Asian stocks were mostly lower on Monday after a disappointing U.S. jobs report and worse-than-expected trade numbers out of China raised questions about the underlying strength of the world’s biggest economies.
Meanwhile, crude oil prices soared on supply woes stemming from devastating wildfires in Canada, and the dollar edged up against its peers. Spreadbetters expected European shares to shrug off the weak Chinese data, picking a higher open for Britain’s FTSE, Germany’s DAX and France’s CAC following Friday’s rise on Wall Street.
MSCI’s broadest index of Asia-Pacific shares outside Japan stood effectively flat.
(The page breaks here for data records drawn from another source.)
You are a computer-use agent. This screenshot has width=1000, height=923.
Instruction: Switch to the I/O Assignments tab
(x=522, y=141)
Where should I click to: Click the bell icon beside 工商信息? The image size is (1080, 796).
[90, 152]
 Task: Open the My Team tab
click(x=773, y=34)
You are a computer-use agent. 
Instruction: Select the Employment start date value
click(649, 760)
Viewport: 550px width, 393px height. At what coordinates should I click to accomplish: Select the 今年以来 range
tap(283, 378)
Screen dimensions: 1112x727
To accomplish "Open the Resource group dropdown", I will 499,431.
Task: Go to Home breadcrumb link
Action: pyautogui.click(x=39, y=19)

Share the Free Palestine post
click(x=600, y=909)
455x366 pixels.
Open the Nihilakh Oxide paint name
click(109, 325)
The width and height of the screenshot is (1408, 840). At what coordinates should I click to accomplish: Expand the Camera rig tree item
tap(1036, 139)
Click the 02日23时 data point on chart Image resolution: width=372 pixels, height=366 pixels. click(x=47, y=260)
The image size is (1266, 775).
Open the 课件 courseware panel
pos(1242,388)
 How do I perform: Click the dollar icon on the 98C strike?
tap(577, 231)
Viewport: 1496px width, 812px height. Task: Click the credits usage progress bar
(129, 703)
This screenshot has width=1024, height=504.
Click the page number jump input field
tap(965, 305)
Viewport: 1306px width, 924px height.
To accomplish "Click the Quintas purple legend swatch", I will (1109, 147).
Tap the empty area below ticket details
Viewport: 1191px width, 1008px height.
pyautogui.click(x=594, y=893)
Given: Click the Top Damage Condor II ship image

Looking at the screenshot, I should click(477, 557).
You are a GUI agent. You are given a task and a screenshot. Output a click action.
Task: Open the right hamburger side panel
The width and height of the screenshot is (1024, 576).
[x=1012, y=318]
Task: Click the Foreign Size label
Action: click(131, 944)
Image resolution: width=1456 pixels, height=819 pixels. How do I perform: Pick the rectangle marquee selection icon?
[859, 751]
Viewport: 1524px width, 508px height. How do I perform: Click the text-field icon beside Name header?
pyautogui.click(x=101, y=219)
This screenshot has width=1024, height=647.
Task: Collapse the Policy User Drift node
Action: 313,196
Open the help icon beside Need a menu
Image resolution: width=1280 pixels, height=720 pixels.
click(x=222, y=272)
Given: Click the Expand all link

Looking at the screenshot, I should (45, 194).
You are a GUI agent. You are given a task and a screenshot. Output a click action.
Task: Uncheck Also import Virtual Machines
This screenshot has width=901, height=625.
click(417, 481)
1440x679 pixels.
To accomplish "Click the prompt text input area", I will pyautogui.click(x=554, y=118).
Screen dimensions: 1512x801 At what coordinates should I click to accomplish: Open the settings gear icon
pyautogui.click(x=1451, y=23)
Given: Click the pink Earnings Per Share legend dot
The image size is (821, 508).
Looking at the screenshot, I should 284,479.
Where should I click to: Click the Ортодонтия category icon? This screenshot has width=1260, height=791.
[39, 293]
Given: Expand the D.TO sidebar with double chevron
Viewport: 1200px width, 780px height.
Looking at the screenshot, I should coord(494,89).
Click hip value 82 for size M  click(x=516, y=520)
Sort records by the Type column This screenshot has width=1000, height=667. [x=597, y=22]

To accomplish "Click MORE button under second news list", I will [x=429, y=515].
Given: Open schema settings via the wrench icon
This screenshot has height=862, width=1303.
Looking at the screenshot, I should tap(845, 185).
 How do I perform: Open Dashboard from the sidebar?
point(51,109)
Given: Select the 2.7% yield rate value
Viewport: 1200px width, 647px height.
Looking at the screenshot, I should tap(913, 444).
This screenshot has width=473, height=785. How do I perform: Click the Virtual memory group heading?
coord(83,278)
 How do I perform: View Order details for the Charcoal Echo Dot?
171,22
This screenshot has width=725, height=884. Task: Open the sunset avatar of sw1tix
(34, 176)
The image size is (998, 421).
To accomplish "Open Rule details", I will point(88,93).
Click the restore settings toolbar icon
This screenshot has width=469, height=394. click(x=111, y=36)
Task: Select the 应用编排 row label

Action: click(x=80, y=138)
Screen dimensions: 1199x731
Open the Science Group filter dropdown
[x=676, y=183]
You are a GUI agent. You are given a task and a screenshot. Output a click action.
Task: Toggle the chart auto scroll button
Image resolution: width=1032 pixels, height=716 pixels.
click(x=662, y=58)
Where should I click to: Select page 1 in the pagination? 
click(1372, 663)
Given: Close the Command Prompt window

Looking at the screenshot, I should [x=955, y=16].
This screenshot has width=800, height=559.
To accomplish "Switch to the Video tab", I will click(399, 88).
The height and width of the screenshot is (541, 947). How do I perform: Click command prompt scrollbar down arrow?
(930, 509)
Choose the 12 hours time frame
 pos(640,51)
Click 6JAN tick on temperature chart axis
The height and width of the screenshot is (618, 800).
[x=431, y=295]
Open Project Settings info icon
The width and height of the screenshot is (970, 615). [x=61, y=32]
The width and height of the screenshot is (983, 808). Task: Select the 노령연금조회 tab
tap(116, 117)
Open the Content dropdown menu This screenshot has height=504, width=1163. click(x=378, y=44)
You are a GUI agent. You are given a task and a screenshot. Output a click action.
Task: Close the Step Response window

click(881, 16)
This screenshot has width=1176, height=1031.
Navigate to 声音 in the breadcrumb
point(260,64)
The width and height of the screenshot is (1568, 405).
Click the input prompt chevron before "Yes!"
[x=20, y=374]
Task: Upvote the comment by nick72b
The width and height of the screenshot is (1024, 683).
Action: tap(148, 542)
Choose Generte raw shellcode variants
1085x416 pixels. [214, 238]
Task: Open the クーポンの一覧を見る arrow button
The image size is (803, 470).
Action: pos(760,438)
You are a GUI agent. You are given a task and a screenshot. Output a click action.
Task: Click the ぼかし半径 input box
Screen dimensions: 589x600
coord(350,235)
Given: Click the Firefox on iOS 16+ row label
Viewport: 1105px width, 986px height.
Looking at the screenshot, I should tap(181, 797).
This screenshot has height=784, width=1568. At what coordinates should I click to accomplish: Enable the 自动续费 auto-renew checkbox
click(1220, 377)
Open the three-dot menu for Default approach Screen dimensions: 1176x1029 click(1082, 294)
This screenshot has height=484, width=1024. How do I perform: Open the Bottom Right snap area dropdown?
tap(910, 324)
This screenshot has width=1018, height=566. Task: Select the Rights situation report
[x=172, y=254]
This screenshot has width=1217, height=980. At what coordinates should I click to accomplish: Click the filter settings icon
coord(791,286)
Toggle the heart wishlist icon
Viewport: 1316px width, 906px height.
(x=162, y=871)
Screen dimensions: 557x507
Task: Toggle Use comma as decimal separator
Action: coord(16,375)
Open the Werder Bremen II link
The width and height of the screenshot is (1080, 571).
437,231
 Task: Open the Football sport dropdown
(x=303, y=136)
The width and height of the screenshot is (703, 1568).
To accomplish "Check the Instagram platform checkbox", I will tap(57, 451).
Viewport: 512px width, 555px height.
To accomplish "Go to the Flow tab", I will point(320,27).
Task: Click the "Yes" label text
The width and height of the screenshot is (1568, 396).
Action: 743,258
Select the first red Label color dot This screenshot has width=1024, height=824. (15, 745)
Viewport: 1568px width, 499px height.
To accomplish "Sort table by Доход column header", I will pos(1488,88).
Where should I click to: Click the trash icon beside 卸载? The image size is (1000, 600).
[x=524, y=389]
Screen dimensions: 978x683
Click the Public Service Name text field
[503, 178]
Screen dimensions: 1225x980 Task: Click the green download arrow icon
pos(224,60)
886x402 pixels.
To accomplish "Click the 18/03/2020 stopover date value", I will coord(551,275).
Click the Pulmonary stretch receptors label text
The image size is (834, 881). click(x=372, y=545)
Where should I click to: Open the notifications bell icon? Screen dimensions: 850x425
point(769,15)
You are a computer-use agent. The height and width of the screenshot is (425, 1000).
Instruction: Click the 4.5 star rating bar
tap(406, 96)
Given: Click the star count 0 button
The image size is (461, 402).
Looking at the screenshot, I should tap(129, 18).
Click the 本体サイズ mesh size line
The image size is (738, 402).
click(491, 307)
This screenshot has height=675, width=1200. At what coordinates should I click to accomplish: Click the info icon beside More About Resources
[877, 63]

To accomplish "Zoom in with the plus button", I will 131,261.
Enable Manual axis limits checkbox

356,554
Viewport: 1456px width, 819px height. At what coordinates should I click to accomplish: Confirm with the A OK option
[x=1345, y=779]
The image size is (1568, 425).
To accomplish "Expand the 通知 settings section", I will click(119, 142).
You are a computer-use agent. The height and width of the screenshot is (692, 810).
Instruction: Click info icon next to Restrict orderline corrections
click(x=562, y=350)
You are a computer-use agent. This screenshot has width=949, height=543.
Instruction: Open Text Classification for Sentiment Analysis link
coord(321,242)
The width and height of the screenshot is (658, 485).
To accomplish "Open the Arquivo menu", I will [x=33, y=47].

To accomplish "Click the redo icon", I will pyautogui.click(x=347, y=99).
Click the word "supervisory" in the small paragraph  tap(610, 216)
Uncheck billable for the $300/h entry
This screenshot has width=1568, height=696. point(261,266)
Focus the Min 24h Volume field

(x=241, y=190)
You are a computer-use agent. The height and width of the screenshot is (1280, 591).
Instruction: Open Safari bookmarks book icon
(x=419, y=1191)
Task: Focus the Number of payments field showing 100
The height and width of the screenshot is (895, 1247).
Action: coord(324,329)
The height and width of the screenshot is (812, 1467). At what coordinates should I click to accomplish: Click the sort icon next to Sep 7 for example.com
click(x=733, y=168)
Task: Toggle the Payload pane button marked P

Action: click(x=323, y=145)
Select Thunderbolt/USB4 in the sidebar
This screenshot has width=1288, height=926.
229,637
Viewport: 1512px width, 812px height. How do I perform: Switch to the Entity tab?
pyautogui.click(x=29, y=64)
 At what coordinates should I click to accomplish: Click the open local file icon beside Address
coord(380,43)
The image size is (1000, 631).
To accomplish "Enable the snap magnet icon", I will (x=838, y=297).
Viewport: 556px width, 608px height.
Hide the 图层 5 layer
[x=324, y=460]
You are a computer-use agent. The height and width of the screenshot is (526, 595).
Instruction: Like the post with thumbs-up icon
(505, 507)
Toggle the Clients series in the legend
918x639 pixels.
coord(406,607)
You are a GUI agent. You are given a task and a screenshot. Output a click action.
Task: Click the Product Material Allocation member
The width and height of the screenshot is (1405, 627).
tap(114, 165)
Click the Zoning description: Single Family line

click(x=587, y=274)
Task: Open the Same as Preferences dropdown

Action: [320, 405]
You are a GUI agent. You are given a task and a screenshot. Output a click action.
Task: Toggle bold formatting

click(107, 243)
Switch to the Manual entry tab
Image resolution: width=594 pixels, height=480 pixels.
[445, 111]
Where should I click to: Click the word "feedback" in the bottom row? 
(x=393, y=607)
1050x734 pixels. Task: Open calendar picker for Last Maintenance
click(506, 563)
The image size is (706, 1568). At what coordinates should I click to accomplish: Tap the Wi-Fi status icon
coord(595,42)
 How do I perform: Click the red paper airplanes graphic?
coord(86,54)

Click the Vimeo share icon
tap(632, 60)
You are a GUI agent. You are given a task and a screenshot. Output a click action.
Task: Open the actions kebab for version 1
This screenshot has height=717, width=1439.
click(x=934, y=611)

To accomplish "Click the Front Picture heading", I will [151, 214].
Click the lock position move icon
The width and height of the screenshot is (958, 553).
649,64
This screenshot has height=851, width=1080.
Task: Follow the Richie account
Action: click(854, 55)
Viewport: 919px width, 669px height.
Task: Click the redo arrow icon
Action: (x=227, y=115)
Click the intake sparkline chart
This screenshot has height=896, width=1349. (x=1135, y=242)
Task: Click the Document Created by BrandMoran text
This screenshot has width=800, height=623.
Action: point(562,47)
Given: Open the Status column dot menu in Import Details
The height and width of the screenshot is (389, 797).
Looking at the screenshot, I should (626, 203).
South Korea’s Kospi fell 0.6 percent and Shanghai stocks retreated more than 2 per cent after data released over the weekend showed Chinese exports and imports fell more than expected in April. Elsewhere, Malaysian, Indonesian and Thai share markets also lost ground. Japan’s Nikkei bucked the trend and rose 0.6 per cent as the yen’s recent surge appeared to halt for now.
"The dollar has rebounded against Asian currencies in May, and Asian stock markets are slipping in correlation with their respective currencies," said Masahiro Ichikawa, senior strategist at Sumitomo Mitsui Asset Management. The South Korean won, Indonesian rupiah and Malaysian ringgit have fallen to six-week troughs against the dollar over the past few days.
US shares posted modest gains on Friday as the weaker-than-expected US jobs report fanned expectations that the Federal Reserve would have to hike interest rates at a very slow pace. The Dow gained 0.4 per cent and the S&P 500 edged up 0.3 per cent on Friday. US non-farm payrolls increased by 160,000 in April, the smallest gain since September, and below the 200,000 economists had expected. It prompted some financial institutions to lower their expectations of an interest rate hike for this year to just one from two before the report.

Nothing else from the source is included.